Hi, I've just tried setting up this module, and all peers are very quickly marked as down.

My init_worker code is this, basically copy/pasted from the docs:

local ok, err = hc.spawn_checker({
  shm = "healthcheck",
  upstream = "backend",
  type = "http",
  http_req = [[GET /XXX/XXX HTTP/1.0\r\nHost: www.academia.edu\r\n\r\n]],
  interval = 2000,
  timeout = 1000,
  fall = 3,
  rise = 2,
  valid_statuses = { 200 },
  concurrency = 10
})
if not ok then
  ngx.log(ngx.ERR, "failed to spawn health checker: ", err)
  return 
end

In the logs I see:

2014/06/19 16:36:40 [error] 2623#0: [lua] healthcheck.lua:57: errlog(): healthcheck: bad status line from XX.XXX.XXX.XXX:XX: <html>, context: ngx.timer
2014/06/19 16:36:40 [error] 2623#0: lua user thread aborted: runtime error: /var/lib/academia-config/nginx/shared/healthcheck.lua:255: bad argument #2 to 'sub' (number expected, got nil)

_EXERCISE INSTRUCTIONS_
A. In the health check post, what does the init_worker code do if the checker cannot be spawned?
B. Write out part of the health check post, starting at the words "if not ok then" and stopping after "expected, got nil)".

_SOURCE EXCERPT_
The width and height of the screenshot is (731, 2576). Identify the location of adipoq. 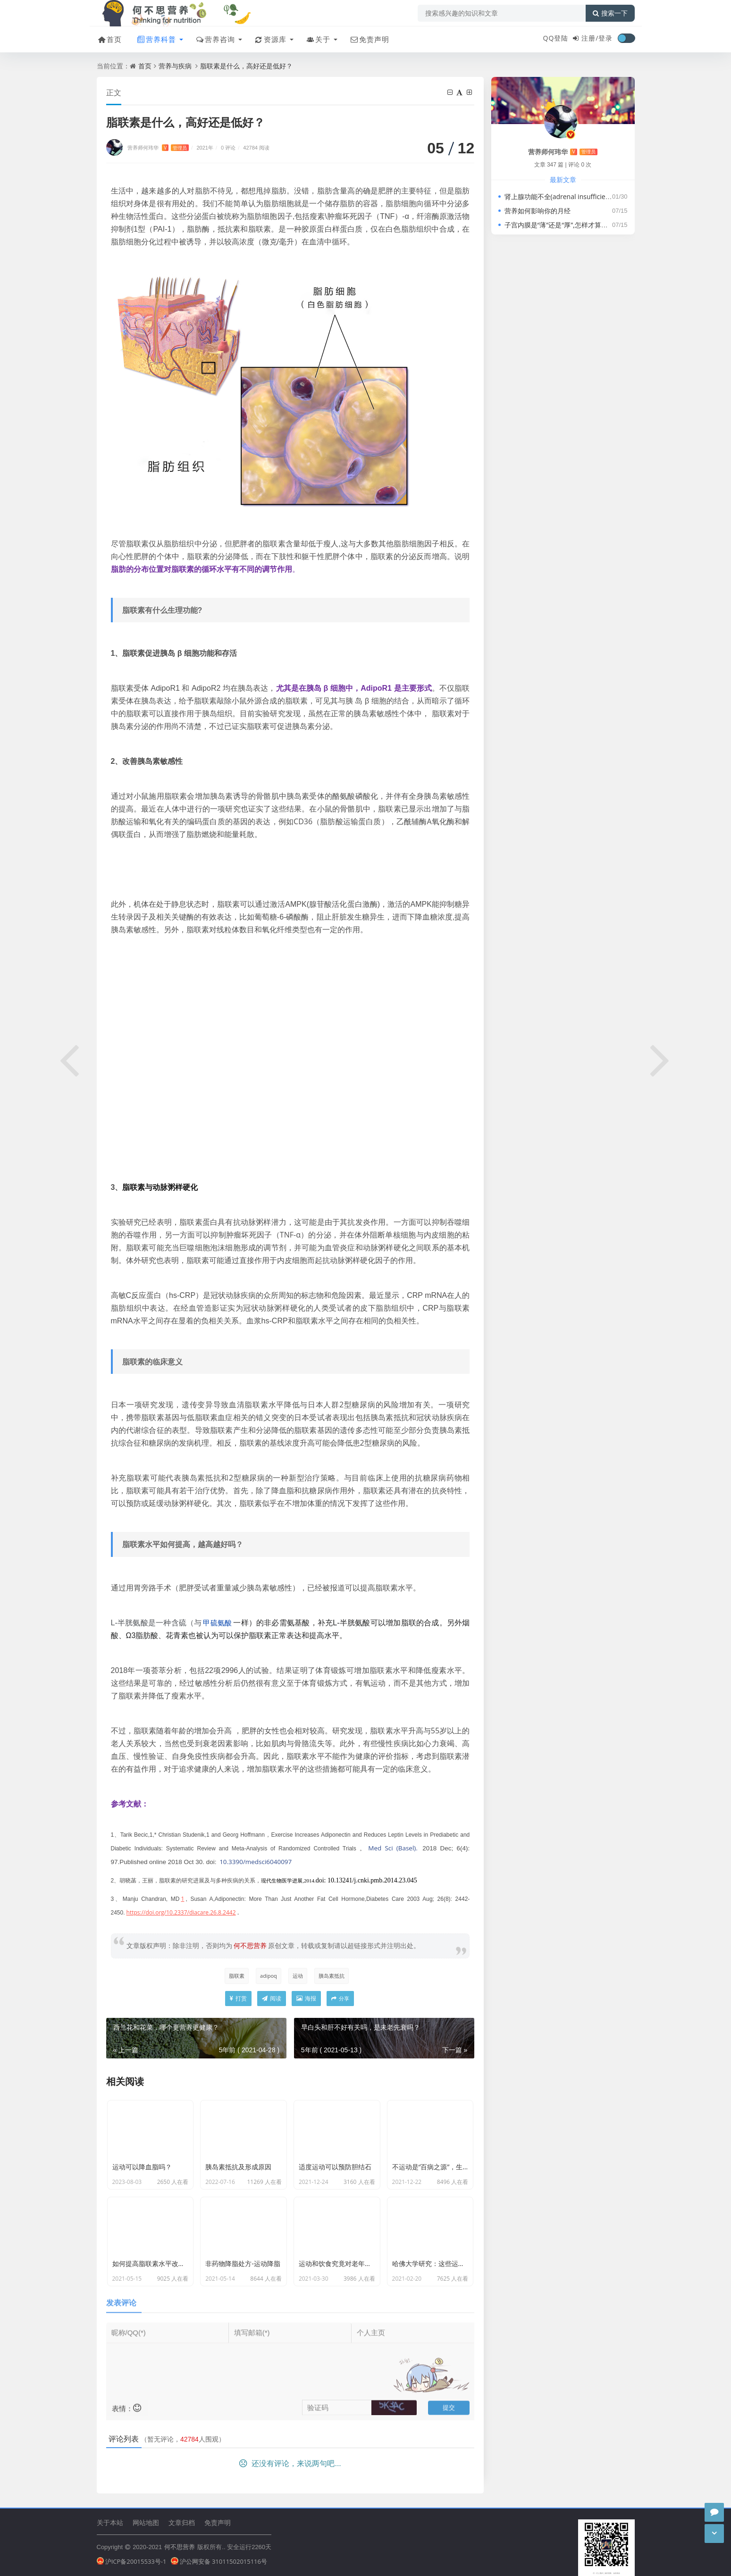
(268, 1975). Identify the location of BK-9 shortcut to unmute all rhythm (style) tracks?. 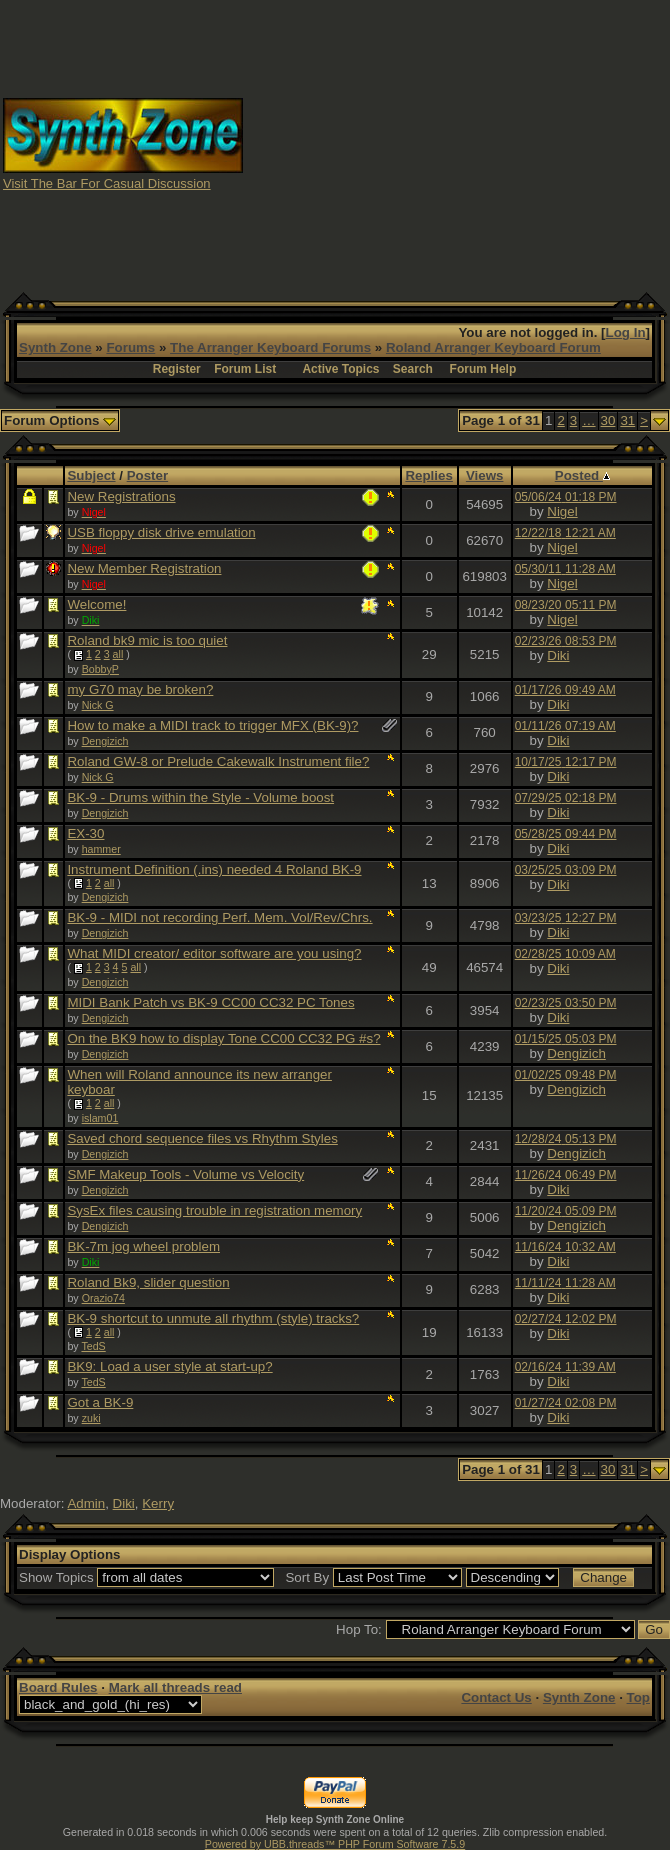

_TASK SOLUTIONS_
A. If `hc.spawn_checker` does not return ok, the code logs an error at `ngx.ERR` level with the message "failed to spawn health checker: " followed by the returned error, and then returns.

B.
if not ok then
  ngx.log(ngx.ERR, "failed to spawn health checker: ", err)
  return 
end

In the logs I see:

2014/06/19 16:36:40 [error] 2623#0: [lua] healthcheck.lua:57: errlog(): healthcheck: bad status line from XX.XXX.XXX.XXX:XX: <html>, context: ngx.timer
2014/06/19 16:36:40 [error] 2623#0: lua user thread aborted: runtime error: /var/lib/academia-config/nginx/shared/healthcheck.lua:255: bad argument #2 to 'sub' (number expected, got nil)